Governor Schedules East Coast Fund-Raisers To Retire 1994 Debt
WASHINGTON (AP) _ California Gov. Pete Wilson will hold three East Coast fund-raisers later this month to help retire his 1994 gubernatorial campaign debt and gauge support for a possible 1996 presidential run.
The events _ in Boston, New York and Washington _ are ostensibly designed to help Wilson erase the $1.5 million debt he had at the end of last year’s re-election campaign. After several recent West Coast events, the debt is now below $1 million, Wilson adviser George Gorton said Thursday.
In recent weeks, Wilson has been contacting fellow governors, GOP strategists and fund-raisers to discuss a possible run for the 1996 Republican nomination and he has been asking them to hold off joining other campaigns.
While contacting fund-raisers to help him with the 1994 debt, he has sounded them out about a 1996 run and has been encouraged by the response, a Wilson finance aide said. His advisers say he is inclined to run, and plans a final decision by the end of March.

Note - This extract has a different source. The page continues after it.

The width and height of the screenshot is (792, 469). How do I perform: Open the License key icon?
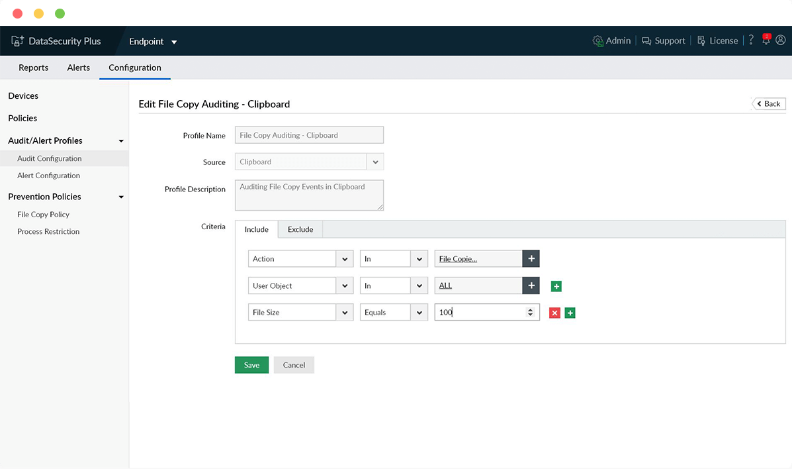(700, 40)
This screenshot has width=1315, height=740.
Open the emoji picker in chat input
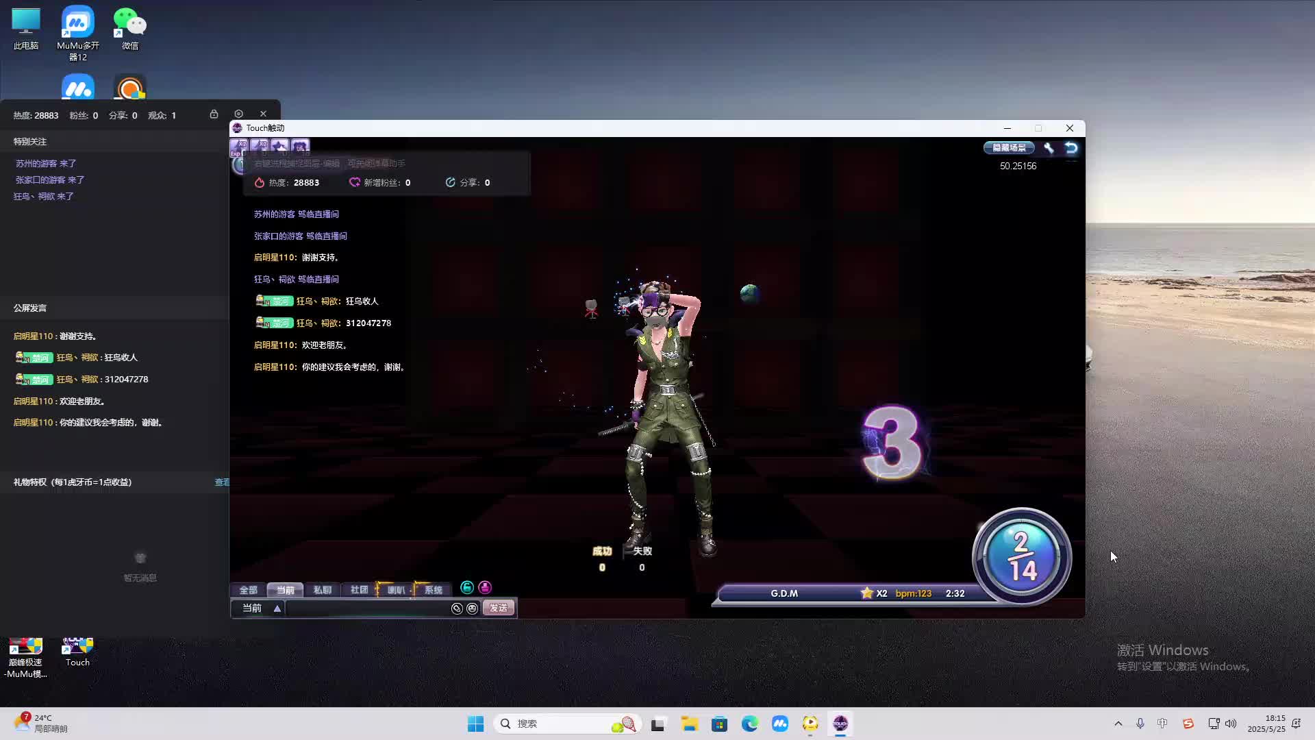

Wilson believes his recent focus on immigration, welfare reform, affirmative action and the unfunded mandates Washington passes along to states would make him a strong candidate. He also would be the only sitting governor in a field that includes several senators and one former governor, Lamar Alexander of Tennessee.

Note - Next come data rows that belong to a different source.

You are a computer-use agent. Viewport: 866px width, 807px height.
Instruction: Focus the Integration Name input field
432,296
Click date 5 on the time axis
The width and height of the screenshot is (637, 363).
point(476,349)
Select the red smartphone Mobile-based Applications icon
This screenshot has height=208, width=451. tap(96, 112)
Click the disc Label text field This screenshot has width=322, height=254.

The sole obstacle, Wilson advisers say, is deciding whether he can run a national campaign and tend to his duties as governor. That task is complicated by the fact that California’s lieutenant governor is a Democrat who would serve as acting governor when Wilson is out of state and would assume the governorship if Wilson left office.
Wilson aides are drafting a ballot initiative to change the state constitution and require a special election if the governor leaves midway through a term. Wilson also has attorneys studying the presidential campaign requirements, including ballot access and delegate selection rules.
Massachusetts Gov. William Weld, who is helping with the Boston fund-raiser, said he spoke to Wilson this week and is convinced he will run.
``I don’t think they have flipped the switch yet, but everyone has their assignment and they are doing the blocking and tackling,″ Weld said. ``The financial apparatus is certainly in place. And I have a sense that he will be able to deal with the lieutenant governor problem.″
Weld described himself as ``still neutral″ in the 1996 chase but said, ``It would be good for the party if Pete got in. He would be a tough campaigner, so whoever the nominee is, whether Pete gets it or not, you can be sure that nominee would have been tested in a real competitive primary process.″
New Jersey Gov. Christie Whitman, like Weld and Wilson a moderate who supports abortion rights, has also said recently she would welcome a Wilson candidacy.